Ukraine's capital Kyiv was chosen to host next year's Eurovision song context, beating Odessa and Dnipro. Ukraine said it will bar Russian singers blacklisted for championing the separatist cause. David Stern reports.
For those who supported the Ukrainian capital, it was a sweet, and in some ways, unexpected victory. Kyiv's mayor, the former heavyweight champion Vitaly Klitschko, hailed the decision, saying his city was the most "experienced."
In the end, three things tipped the scales for the Ukrainian capital: security, infrastructure and financial resources. Kyiv, having already hosted the contest in 2005, was seen to have all the fundamentals needed to receive the thousands who will descend on the capital from May 9-13 next year: sufficient hotel space, a state-of-the-art airport and, most importantly, in the International Exhibition Center a venue that with a little touching-up will be ready to seat up to 14,000 people.
Klitschko and his government also apparently had the deepest pockets. Kyiv has promised more than $45 million (40 million euros) in additional spending on preparations - including some $40 million for the exhibition center alone.
In contrast, Odessa would need to build a roof for its stadium and complete a new airport terminal. Dnipro - formerly Dnipropetrovsk - was found lacking in all areas.
Too close to the front lines
Kyiv had another ace in the hole: It's the city furthest from any conflict zone.
Ukraine's battle is ongoing against Russian-supported separatists in the east of the country. Fighting has waned somewhat in recent days thanks to a ceasefire timed for the beginning of the school year. But shelling has been reported in some areas - and casualties continue to mount. Some 10,000 people have died in the conflict since its beginning two years ago.
Dnipro is less than 100 kilometers (62 miles) from the front; in the final voting it received zero votes from the selection jury. Odessa is further from the fighting, but received only two votes. Odessa's drawback, officials said, was its closeness to Moldova's breakaway Trans-Dniester region, where Russian forces are stationed, and which requested Moscow to annex it.
"The issue of security in Trans-Dniester affected Odessa, and its proximity to the frontline affected Dnipro," said Yevgen Nyshchuk, Ukraine's culture minister.
However, even in Kyiv - which received 19 votes - the war should not be too far from people's minds.
Controversial '1944' song
The country whose entry wins the Eurovision Song Contest receives the right to host the following year's competition. Ukraine was the surprise victor last year with its composition "1944" by Ukrainian Tatar singer Jamala.
The song was one of the more controversial in the contest's 62-year history. Jamala sang passionately of the deportation of her family and more than 200,000 Tatars from Crimea to the Central Asian steppes on charges of collaboration with the Nazis.
She said her entry was not a political statement, which would have been a violation of song contest rules.

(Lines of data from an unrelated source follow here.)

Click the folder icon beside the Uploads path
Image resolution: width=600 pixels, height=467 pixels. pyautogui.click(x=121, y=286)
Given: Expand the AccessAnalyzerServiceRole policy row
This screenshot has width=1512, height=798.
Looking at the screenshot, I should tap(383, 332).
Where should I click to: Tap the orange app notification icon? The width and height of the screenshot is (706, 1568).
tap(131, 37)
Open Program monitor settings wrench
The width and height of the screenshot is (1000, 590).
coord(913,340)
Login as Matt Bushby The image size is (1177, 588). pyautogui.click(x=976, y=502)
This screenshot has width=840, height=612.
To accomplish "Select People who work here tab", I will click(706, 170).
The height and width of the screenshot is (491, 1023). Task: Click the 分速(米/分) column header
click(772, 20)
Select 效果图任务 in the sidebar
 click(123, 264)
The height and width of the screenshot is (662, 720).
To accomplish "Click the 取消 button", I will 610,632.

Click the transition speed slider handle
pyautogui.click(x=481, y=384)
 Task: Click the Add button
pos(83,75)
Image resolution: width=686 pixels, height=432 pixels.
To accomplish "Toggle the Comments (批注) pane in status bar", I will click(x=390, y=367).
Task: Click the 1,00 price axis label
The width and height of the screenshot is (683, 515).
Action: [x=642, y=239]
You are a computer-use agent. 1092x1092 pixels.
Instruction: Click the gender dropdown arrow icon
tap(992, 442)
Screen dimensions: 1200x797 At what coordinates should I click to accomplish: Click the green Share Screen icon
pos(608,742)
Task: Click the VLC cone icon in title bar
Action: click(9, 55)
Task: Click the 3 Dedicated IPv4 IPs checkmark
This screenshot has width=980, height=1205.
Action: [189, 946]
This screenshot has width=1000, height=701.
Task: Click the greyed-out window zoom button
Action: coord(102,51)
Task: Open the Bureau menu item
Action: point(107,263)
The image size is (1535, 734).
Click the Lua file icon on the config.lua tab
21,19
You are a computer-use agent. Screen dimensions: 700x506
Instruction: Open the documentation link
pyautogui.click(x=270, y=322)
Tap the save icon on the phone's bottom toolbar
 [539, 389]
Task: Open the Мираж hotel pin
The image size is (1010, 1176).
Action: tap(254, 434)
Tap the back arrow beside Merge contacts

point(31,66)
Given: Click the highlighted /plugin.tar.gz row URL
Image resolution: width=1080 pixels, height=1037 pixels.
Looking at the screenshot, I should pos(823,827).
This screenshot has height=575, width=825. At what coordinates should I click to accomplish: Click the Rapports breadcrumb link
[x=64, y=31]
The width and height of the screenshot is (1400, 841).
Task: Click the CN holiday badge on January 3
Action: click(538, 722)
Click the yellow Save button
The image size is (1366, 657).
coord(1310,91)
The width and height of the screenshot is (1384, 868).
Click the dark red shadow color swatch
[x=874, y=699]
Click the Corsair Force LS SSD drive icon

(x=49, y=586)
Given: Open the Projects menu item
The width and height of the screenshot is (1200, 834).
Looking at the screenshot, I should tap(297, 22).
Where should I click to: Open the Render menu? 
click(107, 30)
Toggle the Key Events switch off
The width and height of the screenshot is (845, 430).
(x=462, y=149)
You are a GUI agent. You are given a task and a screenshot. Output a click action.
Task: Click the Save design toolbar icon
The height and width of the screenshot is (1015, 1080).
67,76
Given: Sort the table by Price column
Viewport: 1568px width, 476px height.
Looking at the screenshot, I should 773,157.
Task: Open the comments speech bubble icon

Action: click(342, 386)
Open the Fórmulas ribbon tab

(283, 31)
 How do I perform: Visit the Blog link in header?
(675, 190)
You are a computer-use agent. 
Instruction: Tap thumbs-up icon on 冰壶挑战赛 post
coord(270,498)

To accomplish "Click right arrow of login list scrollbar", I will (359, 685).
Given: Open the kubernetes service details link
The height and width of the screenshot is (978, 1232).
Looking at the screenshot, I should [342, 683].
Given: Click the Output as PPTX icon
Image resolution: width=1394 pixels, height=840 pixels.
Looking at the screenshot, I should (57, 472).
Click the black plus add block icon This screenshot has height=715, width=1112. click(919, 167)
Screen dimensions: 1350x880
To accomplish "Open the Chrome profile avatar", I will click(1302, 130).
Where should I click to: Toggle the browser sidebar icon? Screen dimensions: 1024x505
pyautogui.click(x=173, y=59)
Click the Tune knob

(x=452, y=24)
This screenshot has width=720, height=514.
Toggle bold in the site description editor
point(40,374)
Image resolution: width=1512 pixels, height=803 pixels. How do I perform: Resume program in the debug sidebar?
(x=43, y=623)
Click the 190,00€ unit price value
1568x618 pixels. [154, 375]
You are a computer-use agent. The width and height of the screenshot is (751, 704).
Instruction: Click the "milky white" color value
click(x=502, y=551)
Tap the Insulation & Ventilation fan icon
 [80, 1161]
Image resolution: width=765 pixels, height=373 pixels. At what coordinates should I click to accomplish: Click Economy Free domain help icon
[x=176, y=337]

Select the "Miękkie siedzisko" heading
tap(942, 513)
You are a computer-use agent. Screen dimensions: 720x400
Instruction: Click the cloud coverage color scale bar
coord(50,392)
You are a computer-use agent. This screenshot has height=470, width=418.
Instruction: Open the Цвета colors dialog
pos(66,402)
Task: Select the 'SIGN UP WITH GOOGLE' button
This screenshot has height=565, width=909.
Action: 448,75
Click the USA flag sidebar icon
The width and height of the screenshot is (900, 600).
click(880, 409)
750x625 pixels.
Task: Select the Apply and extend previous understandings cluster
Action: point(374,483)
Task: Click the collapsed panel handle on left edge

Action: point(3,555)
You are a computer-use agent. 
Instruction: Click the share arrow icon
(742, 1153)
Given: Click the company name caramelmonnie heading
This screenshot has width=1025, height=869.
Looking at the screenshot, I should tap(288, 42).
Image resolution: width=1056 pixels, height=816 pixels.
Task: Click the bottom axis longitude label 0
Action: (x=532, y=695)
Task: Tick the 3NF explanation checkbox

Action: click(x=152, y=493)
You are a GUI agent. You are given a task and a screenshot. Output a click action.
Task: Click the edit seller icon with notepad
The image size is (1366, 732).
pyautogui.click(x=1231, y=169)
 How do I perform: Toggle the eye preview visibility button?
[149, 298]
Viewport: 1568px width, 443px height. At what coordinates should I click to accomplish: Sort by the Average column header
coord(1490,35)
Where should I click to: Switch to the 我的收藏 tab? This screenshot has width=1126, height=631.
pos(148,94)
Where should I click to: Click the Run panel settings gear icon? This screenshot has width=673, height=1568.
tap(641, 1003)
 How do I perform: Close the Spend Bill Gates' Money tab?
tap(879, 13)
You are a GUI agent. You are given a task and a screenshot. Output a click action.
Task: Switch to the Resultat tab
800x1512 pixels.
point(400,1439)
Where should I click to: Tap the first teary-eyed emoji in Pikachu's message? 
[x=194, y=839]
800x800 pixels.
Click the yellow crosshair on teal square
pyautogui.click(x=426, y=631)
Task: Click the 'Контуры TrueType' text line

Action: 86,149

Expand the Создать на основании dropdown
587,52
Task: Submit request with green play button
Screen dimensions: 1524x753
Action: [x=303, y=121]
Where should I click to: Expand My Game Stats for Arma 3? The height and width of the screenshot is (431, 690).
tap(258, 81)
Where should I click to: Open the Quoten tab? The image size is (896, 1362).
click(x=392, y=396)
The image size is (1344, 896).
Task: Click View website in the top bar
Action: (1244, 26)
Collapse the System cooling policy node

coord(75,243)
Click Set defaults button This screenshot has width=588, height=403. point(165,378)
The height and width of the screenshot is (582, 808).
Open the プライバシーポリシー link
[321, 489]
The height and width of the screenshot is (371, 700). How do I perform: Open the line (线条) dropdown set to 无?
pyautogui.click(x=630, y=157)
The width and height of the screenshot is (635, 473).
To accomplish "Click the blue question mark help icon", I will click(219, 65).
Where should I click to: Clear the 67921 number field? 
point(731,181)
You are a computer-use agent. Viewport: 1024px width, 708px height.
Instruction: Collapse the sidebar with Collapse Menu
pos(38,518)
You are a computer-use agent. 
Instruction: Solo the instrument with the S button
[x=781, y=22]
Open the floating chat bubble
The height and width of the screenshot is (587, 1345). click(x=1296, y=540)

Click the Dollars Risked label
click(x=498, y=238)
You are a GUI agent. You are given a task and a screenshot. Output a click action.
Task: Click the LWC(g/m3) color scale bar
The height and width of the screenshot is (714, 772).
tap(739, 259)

Eurovision officials agreed and gave her the green light to perform.
But many Ukrainians supported the song namely because they saw a musical attack on Russia, for the Kremlin's 2014 takeover of Crimea and war in eastern Ukraine.
Lyrics like, "When strangers are coming/They come to your house/They kill you all and say/'We're not guilty, not guilty'/You think you are gods/But everyone dies," were interpreted through the filter of present-day Ukrainian-Russian relations.
Moscow officials likewise viewed the entry as a thinly veiled political assault. They protested Jamala's inclusion in the contest, and then her victory.
Facing off on the musical stage
Now Ukraine and Russia are facing off again on the musical stage. However, this time their confrontation isn't taking place in neutral Sweden - last year's host venue - but rather in the same country where Kyiv and Moscow's militaries, by all objective appearances, are doing battle.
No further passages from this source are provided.